• YOUR TASK:
Could you reproduce, word for word, the part of the abstract below that begins at "Based on the" and stops after "and corpus incorruptus."?

Paper long abstract:
In the pursuit of excellence, body enhancement and biohacking practices are nowadays a current practice. Individuals put on “body parts” (using various cosmetic- medical techniques) to create bionic bodies, perfect creatures that challenge aging and death. If we move to the religious world, and especially popular Catholicism, we can find the opposite symmetric to such bodies: the corpus incorruptus, of someone thought of as a perfect/idealized soul, that defies death, decomposition and decay. These two opposites are both composed of detached body parts: the silicone breasts or the bottom added to a living body to enhance it, according to certain perfection ideals; the body parts of a popular saint turned into relics that are spread to various destinations.
The interventions in the bionic bodies are thought to be long-term, but, in fact, they need periodic re-adjustments and they ultimately do not defeat death. On the opposite, the perfect body of a saint, when dismantled, becomes an entity that is separated to spread its holy power—the relics that protect and bring benefits to their holders. We thus face a dualism between temporality and permanence, both targeting perfection: the bionic body needs re-interventions, the relics last forever, challenging the decomposition of human tissues, and aiming immortality.
Based on the EXCEL-The Pursuit of Excellence (ICS-CPussetti) project, this paper will discuss the re-connections and disconnections between the dismembered bodies of individuals, experimental dolls and corpus incorruptus.

• LISTED RECORDS:
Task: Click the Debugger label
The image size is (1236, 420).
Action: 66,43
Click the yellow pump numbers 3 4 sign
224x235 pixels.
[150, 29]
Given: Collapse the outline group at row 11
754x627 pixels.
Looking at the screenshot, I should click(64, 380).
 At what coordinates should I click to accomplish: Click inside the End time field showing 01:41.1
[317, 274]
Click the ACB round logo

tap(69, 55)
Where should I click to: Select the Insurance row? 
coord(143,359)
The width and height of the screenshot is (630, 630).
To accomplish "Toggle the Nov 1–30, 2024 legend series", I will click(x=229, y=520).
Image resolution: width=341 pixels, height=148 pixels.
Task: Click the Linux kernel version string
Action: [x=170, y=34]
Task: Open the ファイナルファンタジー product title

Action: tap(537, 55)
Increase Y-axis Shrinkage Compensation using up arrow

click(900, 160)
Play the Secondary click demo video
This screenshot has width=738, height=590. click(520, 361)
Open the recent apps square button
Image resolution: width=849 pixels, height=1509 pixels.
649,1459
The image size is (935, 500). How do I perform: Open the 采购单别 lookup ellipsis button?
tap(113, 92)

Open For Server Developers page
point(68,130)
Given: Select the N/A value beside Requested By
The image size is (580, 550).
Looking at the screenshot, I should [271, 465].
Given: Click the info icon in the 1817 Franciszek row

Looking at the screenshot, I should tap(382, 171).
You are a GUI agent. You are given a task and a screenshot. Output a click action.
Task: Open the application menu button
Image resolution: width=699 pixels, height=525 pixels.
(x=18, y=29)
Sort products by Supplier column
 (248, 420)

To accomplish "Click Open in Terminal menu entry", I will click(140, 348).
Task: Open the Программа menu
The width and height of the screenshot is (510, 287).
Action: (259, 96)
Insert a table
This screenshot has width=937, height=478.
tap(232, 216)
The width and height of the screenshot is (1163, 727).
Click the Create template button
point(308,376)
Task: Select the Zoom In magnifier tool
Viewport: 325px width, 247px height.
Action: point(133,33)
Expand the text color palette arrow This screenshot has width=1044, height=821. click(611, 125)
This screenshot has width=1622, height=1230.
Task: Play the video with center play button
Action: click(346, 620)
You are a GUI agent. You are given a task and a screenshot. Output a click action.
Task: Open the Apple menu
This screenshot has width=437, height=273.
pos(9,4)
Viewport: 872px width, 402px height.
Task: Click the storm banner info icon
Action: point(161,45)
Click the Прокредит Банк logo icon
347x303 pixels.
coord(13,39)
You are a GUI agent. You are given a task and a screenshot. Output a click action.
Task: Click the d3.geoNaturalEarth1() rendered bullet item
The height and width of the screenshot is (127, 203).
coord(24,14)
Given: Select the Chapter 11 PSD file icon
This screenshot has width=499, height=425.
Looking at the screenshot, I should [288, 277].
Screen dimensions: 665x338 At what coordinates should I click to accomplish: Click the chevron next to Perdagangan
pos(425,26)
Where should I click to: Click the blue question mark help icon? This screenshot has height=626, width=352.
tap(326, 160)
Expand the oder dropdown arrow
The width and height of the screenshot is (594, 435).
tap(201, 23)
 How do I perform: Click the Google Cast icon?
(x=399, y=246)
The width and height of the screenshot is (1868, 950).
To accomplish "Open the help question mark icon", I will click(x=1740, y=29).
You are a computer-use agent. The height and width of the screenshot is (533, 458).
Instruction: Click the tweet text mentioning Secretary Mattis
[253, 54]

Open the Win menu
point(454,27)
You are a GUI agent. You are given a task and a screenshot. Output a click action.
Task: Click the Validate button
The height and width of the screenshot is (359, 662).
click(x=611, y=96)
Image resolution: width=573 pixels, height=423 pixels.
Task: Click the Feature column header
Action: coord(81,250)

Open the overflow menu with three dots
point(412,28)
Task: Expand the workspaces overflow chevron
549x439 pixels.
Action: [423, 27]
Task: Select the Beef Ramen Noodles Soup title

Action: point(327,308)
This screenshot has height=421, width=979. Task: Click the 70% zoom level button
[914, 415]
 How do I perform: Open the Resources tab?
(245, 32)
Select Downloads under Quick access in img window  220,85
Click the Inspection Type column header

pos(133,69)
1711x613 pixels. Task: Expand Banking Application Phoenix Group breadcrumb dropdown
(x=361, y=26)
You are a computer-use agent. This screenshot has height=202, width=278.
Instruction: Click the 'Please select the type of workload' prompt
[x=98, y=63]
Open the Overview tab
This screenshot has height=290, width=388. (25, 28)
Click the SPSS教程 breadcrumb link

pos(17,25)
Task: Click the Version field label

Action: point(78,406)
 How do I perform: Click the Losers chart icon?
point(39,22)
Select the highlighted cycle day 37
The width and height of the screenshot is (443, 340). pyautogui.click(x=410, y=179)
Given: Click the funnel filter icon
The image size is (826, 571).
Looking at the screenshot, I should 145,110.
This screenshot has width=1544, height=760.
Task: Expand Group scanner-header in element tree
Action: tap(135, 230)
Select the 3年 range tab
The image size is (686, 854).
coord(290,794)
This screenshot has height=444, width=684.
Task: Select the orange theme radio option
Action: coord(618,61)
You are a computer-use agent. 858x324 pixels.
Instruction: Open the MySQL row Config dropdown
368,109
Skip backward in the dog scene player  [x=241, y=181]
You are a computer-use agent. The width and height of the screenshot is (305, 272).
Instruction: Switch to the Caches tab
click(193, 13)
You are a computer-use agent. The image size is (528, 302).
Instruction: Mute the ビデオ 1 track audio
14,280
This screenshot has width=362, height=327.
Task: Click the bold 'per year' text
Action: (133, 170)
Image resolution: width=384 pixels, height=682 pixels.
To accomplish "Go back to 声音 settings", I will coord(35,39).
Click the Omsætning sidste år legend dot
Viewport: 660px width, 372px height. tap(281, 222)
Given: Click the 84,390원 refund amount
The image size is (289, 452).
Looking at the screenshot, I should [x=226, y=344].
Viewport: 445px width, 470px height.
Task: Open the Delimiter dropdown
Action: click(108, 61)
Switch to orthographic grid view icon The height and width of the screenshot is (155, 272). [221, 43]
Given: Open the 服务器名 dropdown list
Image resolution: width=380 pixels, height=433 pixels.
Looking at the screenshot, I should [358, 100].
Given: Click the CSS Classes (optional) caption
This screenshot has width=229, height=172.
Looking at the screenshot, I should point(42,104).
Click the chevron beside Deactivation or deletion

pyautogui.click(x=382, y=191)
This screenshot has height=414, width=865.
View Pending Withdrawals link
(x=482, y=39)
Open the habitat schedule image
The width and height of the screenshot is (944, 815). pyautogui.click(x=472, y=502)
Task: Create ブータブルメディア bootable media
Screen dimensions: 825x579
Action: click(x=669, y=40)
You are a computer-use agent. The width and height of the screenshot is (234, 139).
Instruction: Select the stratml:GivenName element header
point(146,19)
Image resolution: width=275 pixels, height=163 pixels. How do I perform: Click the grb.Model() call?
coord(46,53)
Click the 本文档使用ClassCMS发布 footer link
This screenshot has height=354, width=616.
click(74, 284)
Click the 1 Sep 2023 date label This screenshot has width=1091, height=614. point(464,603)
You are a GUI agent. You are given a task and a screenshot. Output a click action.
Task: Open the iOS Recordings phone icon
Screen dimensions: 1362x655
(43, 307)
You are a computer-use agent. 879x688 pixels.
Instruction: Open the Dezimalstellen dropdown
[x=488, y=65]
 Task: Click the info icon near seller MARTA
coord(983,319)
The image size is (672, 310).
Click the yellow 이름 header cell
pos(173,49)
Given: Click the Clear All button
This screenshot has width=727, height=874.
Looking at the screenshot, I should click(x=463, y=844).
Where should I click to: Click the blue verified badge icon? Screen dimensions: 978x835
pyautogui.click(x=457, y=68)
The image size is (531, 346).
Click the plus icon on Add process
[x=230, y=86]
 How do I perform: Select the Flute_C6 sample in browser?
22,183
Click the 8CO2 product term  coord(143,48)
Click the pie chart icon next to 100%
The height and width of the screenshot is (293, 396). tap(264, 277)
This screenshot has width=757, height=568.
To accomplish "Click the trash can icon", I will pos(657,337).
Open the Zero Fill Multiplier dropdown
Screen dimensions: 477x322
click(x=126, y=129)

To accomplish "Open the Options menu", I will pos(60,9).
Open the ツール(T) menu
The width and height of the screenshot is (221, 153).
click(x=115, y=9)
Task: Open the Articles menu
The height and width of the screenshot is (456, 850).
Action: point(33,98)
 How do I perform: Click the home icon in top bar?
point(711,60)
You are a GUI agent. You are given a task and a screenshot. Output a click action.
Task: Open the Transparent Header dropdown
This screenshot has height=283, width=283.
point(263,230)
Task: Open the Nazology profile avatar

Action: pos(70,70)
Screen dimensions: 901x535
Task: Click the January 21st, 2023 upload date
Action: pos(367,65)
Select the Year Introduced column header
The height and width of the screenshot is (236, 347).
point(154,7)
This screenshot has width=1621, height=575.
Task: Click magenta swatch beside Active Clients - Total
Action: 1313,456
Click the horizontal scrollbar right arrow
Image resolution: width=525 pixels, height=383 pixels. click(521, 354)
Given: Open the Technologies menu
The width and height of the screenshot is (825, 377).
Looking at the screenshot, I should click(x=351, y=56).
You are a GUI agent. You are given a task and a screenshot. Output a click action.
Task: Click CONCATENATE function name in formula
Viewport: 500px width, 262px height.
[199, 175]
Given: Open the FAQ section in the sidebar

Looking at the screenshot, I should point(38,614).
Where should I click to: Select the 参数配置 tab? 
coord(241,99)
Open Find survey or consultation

• ANSWER:
Based on the EXCEL-The Pursuit of Excellence (ICS-CPussetti) project, this paper will discuss the re-connections and disconnections between the dismembered bodies of individuals, experimental dolls and corpus incorruptus.